## [GOAL]
The forum thread on MAC projection lists things the problem appears sensitive to. Name each one.
— START OF QUOTED TEXT —
Thanks @rthedin, these are good suggestions. One thing I tried was to move the refinement zones higher so they wouldn't touch the bottom boundary, but it didn't help with MAC projection. Although, we do need refinement zones close to the ground surface for this application, so it wouldn't have been a perfect solution anyway.

Yes, I think there is something possibly going on with the cell counts or grid sizes. Changing the amr.blocking_factor and the amr.max_grid_size in the unstable ABL case where MAC_projections failed didn't help, but maybe a strict power of 2 is necessary....

Lawrence

lawrenceccheung avatar Jul 27 '23 17:07 lawrenceccheung

This issue is stale because it has been open 30 days with no activity.

github-actions[bot] avatar Aug 27 '23 02:08 github-actions[bot]

More updates on this MAC projection issues: I tried this out on Frontier, and see the same problem happening, so it's independent of the machine architecture. However, it does look like it's sensitive to a number of things, including:

  • mesh domain/n_cell
  • the number of cores that are used
  • the forcing used.

If you're interested in trying this out, StableABL_precursor1.inp is another case, which has the same ABL BC's as StableABL_precursor2.inp, but set up on a slightly smaller domain and with different mesh counts. I'm also just testing it out for 10 iterations to use the debug queue.

  1. It works on 128 nodes/1024 GPU's on Frontier. The first nodal projection step takes 92 iterations, but after that, both MAC and nodal projection seem to converge within 10 iterations.
— END OF QUOTED TEXT —
— START OF DATASET ROWS —
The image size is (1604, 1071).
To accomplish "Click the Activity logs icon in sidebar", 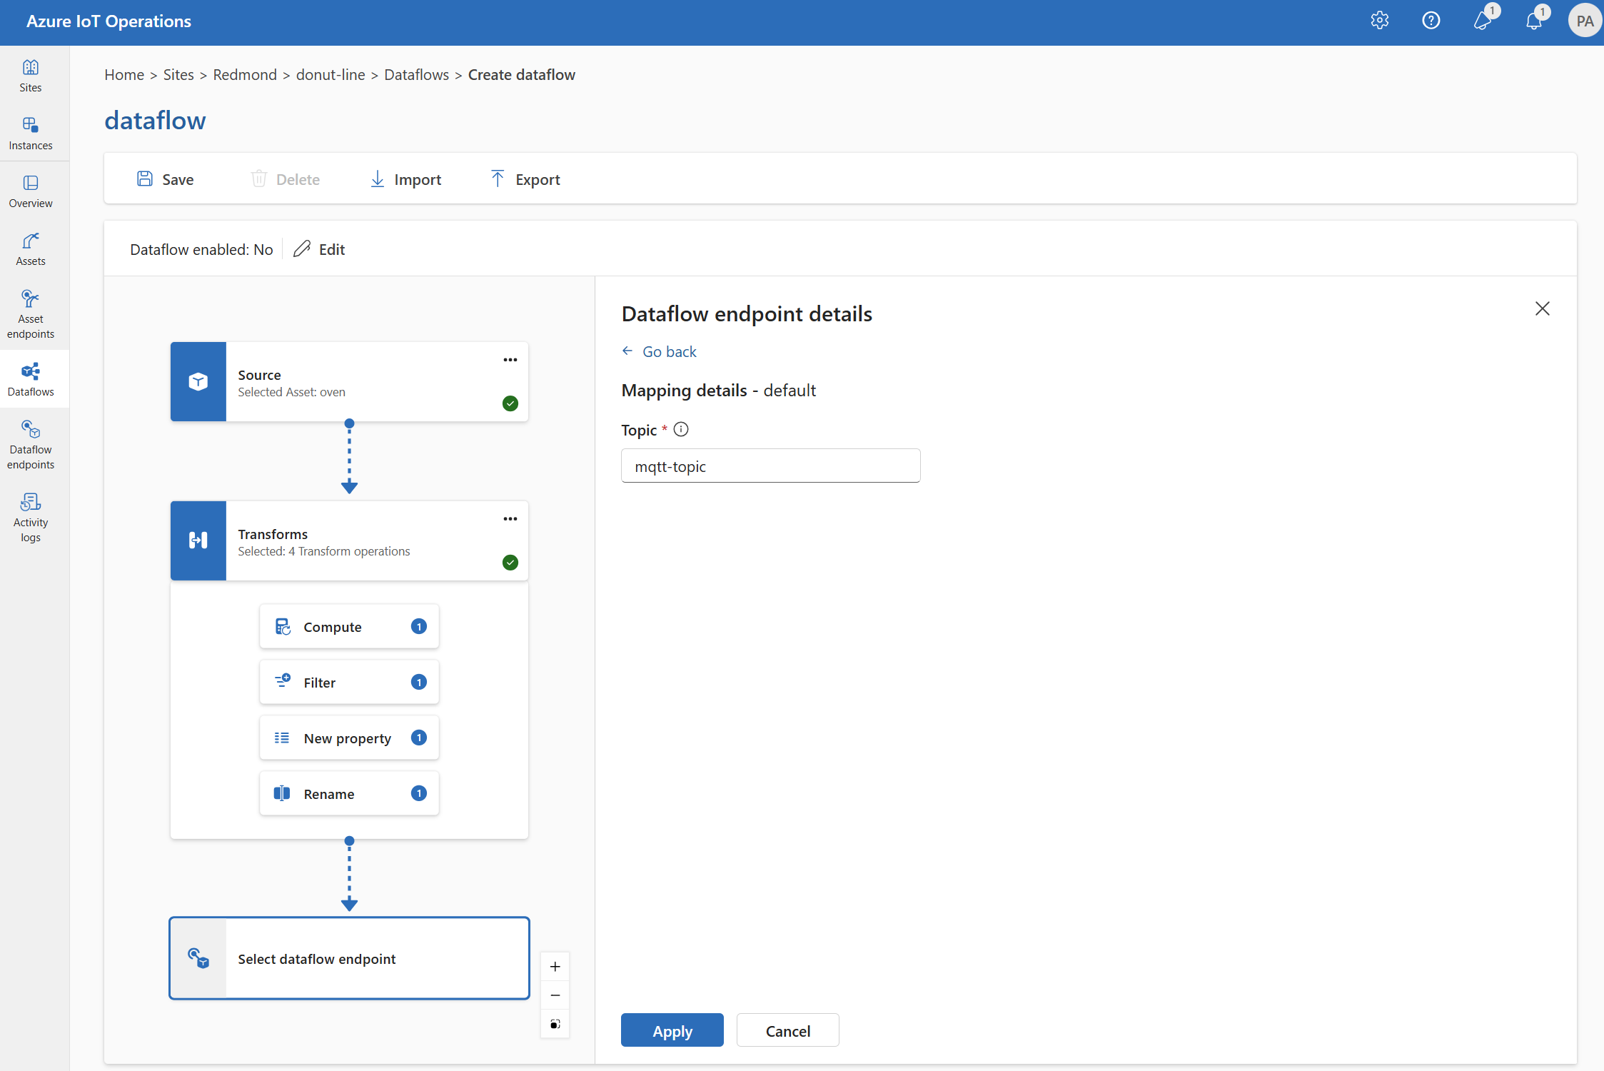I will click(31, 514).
— END OF DATASET ROWS —
— START OF DATASET ROWS —
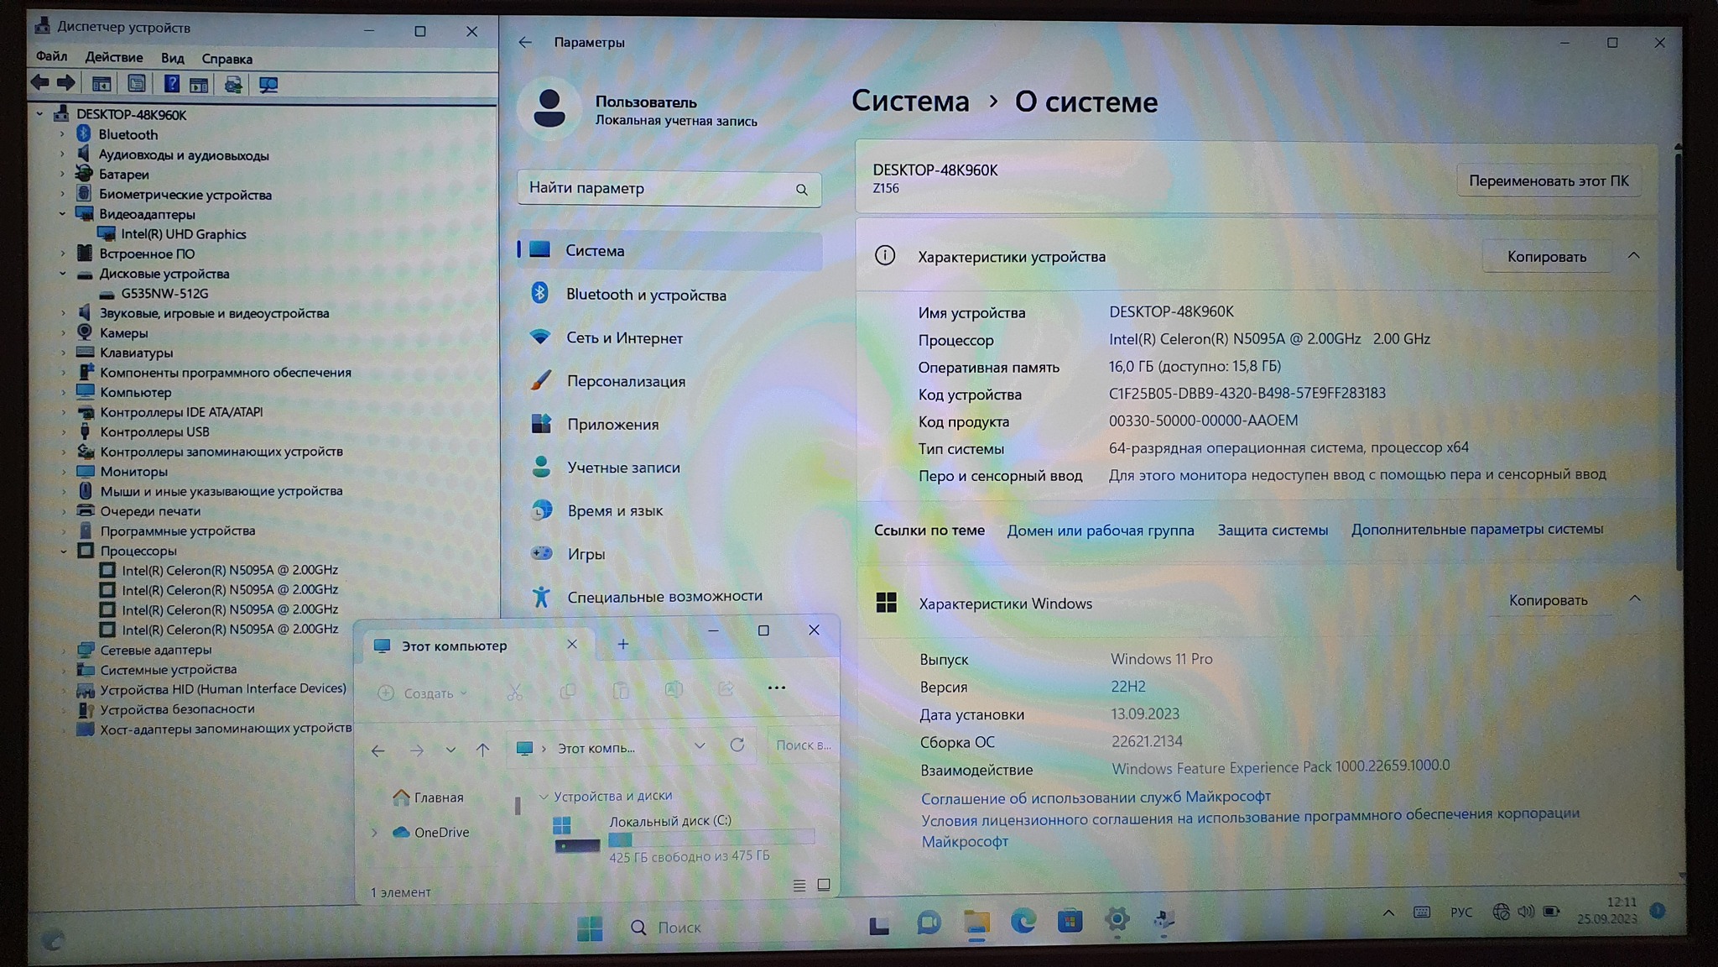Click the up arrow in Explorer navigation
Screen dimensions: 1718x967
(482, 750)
— END OF DATASET ROWS —
## [OUTPUT OF THE EXERCISE]
- mesh domain/n_cell
- the number of cores that are used
- the forcing used